# Delay Playback When Source Becomes Active for Media Sources



## macharborguy (Feb 9, 2018)

I am using a Stinger transition and a number of my scenes have Media Source videos that start playing too soon, before the Stinger is complete.  I would like to request a feature for Media Sources where I can set a delayed start time for the source once it becomes active.

Much like the "Restart Playback When Source Becomes Active" feature, but can piggy back on top of that and delays the video from starting for a set number of milliseconds.

This would help me greatly, as well as others probably, saving us time from having to add delays to the start of Media Sources (in some cases that could involve re-encoding intro videos and such) and just have a set delay in the source options.

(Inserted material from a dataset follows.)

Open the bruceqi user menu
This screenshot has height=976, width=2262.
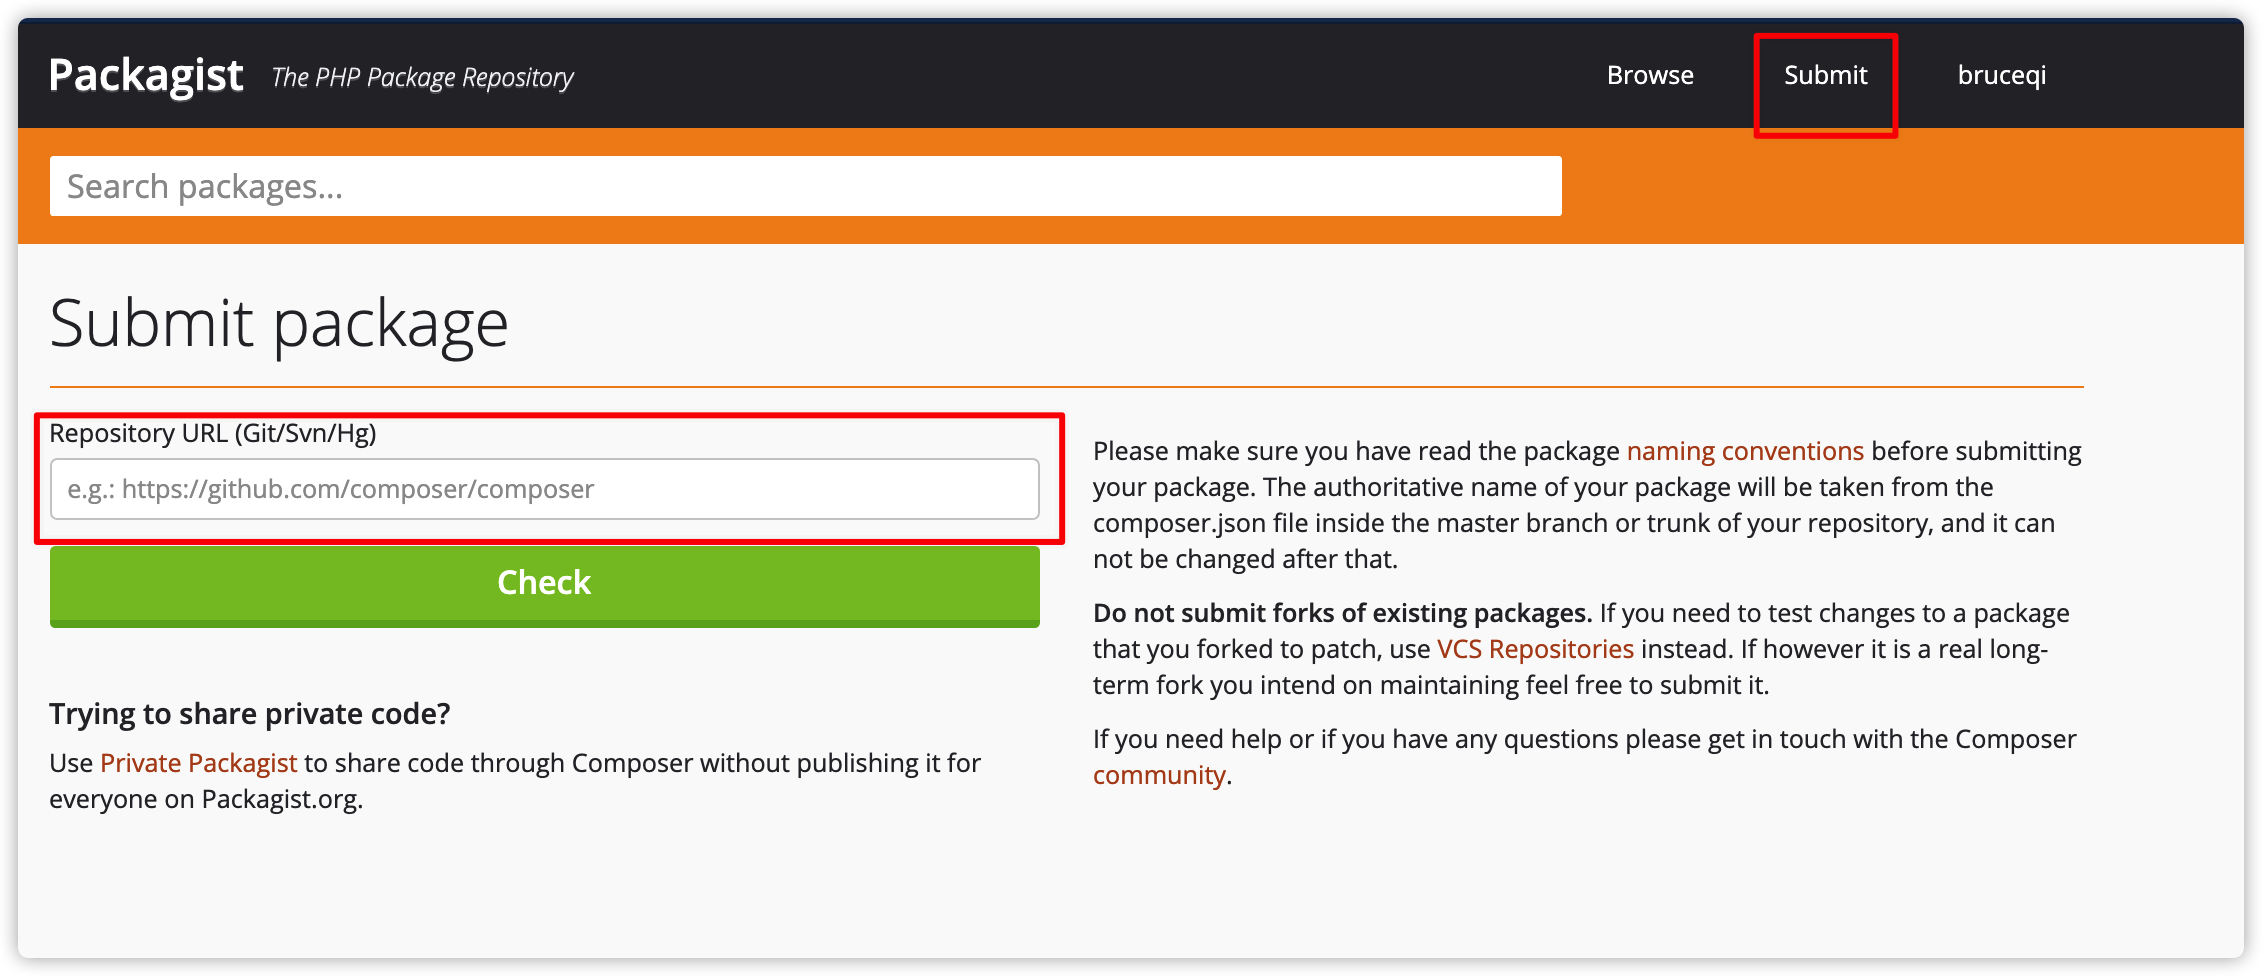(x=2001, y=75)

Even better could be an option to "Start Playback After Stinger Transition Finishes" in addition to the delay (since the delay could be used for more than just waiting out stingers)


----------



## Rickie Pauley (Jul 1, 2018)

macharborguy said:


> I am using a Stinger transition and a number of my scenes have Media Source videos that start playing too soon, before the Stinger is complete.  I would like to request a feature for Media Sources where I can set a delayed start time for the source once it becomes active.
> 
> Much like the "Restart Playback When Source Becomes Active" feature, but can piggy back on top of that and delays the video from starting for a set number of milliseconds.
> 
> ...




That is what I am dealing with now. We need a delay to Start the Playback After Stinger Transition Finishes or a way around it so we do not have to re-record our videos to add a couple of seconds of black screen to the beginning of each one.

This would be a great addition to the OBS platform.
Thanks for attending to this


----------



## Mano1979 (Jan 10, 2021)

Any updates on this? I'm having this issue also....


----------